Data under study section start

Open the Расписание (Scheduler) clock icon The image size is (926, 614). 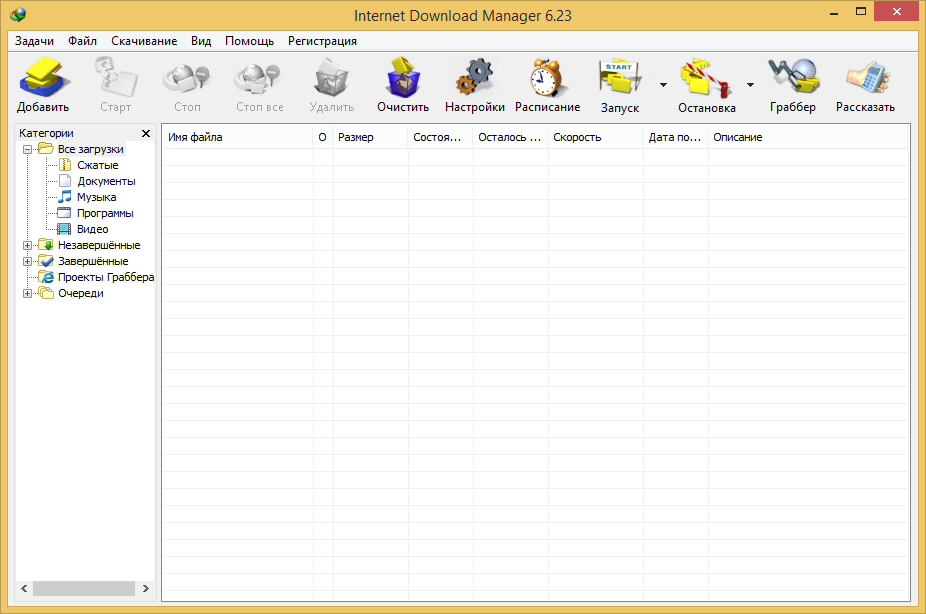547,78
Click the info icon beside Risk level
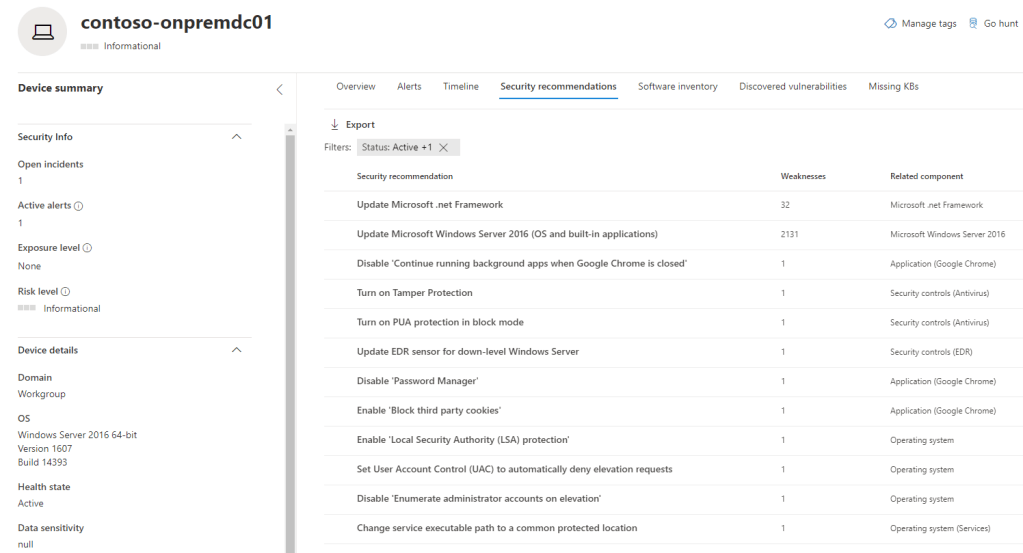 pos(66,292)
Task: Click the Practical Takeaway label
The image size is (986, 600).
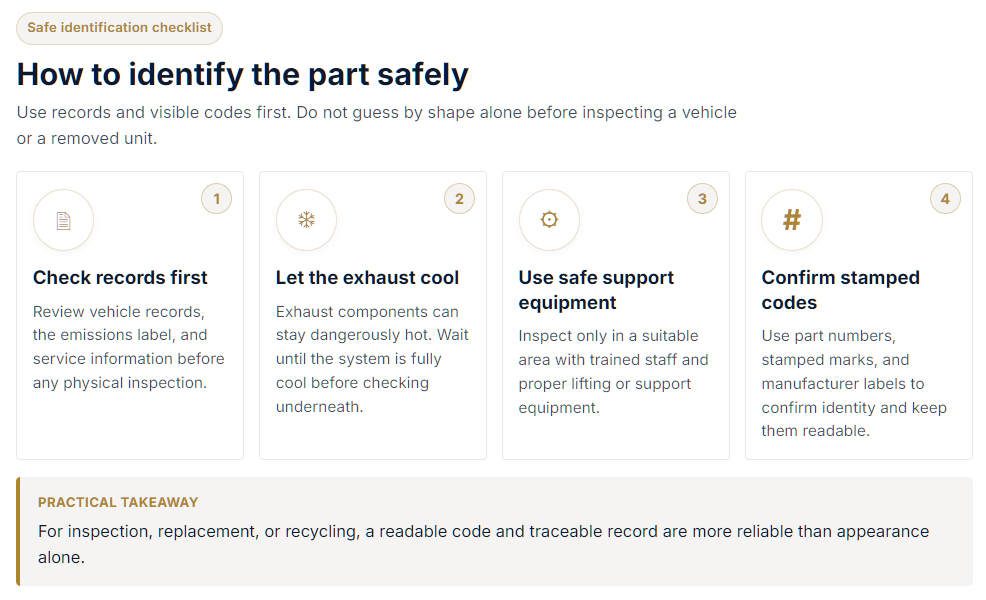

Data under study section end

- _Task objective_:
Your copy should hold exactly the lines from the one with "Task: Click the Practical Takeaway label" through the final line of the records, both ends included, and no pictures.

- _Response to the task_:
Task: Click the Practical Takeaway label
The image size is (986, 600).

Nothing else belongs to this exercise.